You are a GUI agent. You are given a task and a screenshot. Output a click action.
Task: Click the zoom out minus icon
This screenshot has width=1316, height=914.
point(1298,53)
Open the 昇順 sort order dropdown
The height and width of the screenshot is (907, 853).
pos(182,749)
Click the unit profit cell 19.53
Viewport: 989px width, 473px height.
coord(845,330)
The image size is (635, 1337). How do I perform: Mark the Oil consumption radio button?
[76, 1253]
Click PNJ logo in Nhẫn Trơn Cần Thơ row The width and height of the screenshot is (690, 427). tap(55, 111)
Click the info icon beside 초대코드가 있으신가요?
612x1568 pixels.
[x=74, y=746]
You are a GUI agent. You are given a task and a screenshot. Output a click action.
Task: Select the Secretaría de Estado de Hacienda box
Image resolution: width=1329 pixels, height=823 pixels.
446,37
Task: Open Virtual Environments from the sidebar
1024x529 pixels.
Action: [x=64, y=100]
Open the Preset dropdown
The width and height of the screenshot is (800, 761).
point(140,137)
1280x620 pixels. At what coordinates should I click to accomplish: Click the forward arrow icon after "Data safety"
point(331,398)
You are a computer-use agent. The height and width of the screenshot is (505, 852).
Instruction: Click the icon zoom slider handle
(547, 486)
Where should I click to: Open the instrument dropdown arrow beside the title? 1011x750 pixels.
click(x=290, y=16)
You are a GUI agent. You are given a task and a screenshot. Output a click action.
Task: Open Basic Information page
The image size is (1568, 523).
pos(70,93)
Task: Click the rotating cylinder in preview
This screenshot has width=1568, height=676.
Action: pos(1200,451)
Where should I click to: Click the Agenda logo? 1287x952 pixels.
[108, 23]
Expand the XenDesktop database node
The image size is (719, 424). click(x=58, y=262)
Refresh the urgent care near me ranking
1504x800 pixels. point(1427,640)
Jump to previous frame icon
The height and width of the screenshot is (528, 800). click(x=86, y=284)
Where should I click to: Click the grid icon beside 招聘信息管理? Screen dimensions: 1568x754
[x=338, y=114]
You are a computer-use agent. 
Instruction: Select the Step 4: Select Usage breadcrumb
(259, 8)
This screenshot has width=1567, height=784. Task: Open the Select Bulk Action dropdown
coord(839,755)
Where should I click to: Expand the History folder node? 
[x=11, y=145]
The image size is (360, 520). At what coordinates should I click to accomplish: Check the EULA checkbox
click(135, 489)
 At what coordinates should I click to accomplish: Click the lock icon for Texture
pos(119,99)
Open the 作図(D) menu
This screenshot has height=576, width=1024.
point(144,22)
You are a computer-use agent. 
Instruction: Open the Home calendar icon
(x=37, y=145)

----------

WORK TO COMPLETE – Give back the full listing exactly as it stands above.

OUTPUT OF THE TASK –
You are a GUI agent. You are given a task and a screenshot. Output a click action.
Task: Click the zoom out minus icon
This screenshot has width=1316, height=914.
point(1298,53)
Open the 昇順 sort order dropdown
The height and width of the screenshot is (907, 853).
pos(182,749)
Click the unit profit cell 19.53
Viewport: 989px width, 473px height.
coord(845,330)
The image size is (635, 1337). How do I perform: Mark the Oil consumption radio button?
[76, 1253]
Click PNJ logo in Nhẫn Trơn Cần Thơ row The width and height of the screenshot is (690, 427). tap(55, 111)
Click the info icon beside 초대코드가 있으신가요?
612x1568 pixels.
[x=74, y=746]
You are a GUI agent. You are given a task and a screenshot. Output a click action.
Task: Select the Secretaría de Estado de Hacienda box
Image resolution: width=1329 pixels, height=823 pixels.
446,37
Task: Open Virtual Environments from the sidebar
1024x529 pixels.
Action: [x=64, y=100]
Open the Preset dropdown
The width and height of the screenshot is (800, 761).
point(140,137)
1280x620 pixels. At what coordinates should I click to accomplish: Click the forward arrow icon after "Data safety"
point(331,398)
You are a computer-use agent. The height and width of the screenshot is (505, 852).
Instruction: Click the icon zoom slider handle
(547, 486)
Where should I click to: Open the instrument dropdown arrow beside the title? 1011x750 pixels.
click(x=290, y=16)
You are a GUI agent. You are given a task and a screenshot. Output a click action.
Task: Open Basic Information page
The image size is (1568, 523).
pos(70,93)
Task: Click the rotating cylinder in preview
This screenshot has width=1568, height=676.
Action: pos(1200,451)
Where should I click to: Click the Agenda logo? 1287x952 pixels.
[108, 23]
Expand the XenDesktop database node
The image size is (719, 424). click(x=58, y=262)
Refresh the urgent care near me ranking
1504x800 pixels. point(1427,640)
Jump to previous frame icon
The height and width of the screenshot is (528, 800). click(x=86, y=284)
Where should I click to: Click the grid icon beside 招聘信息管理? Screen dimensions: 1568x754
[x=338, y=114]
You are a computer-use agent. 
Instruction: Select the Step 4: Select Usage breadcrumb
(259, 8)
This screenshot has width=1567, height=784. Task: Open the Select Bulk Action dropdown
coord(839,755)
Where should I click to: Expand the History folder node? 
[x=11, y=145]
The image size is (360, 520). At what coordinates should I click to accomplish: Check the EULA checkbox
click(135, 489)
 At what coordinates should I click to accomplish: Click the lock icon for Texture
pos(119,99)
Open the 作図(D) menu
This screenshot has height=576, width=1024.
point(144,22)
You are a computer-use agent. 
Instruction: Open the Home calendar icon
(x=37, y=145)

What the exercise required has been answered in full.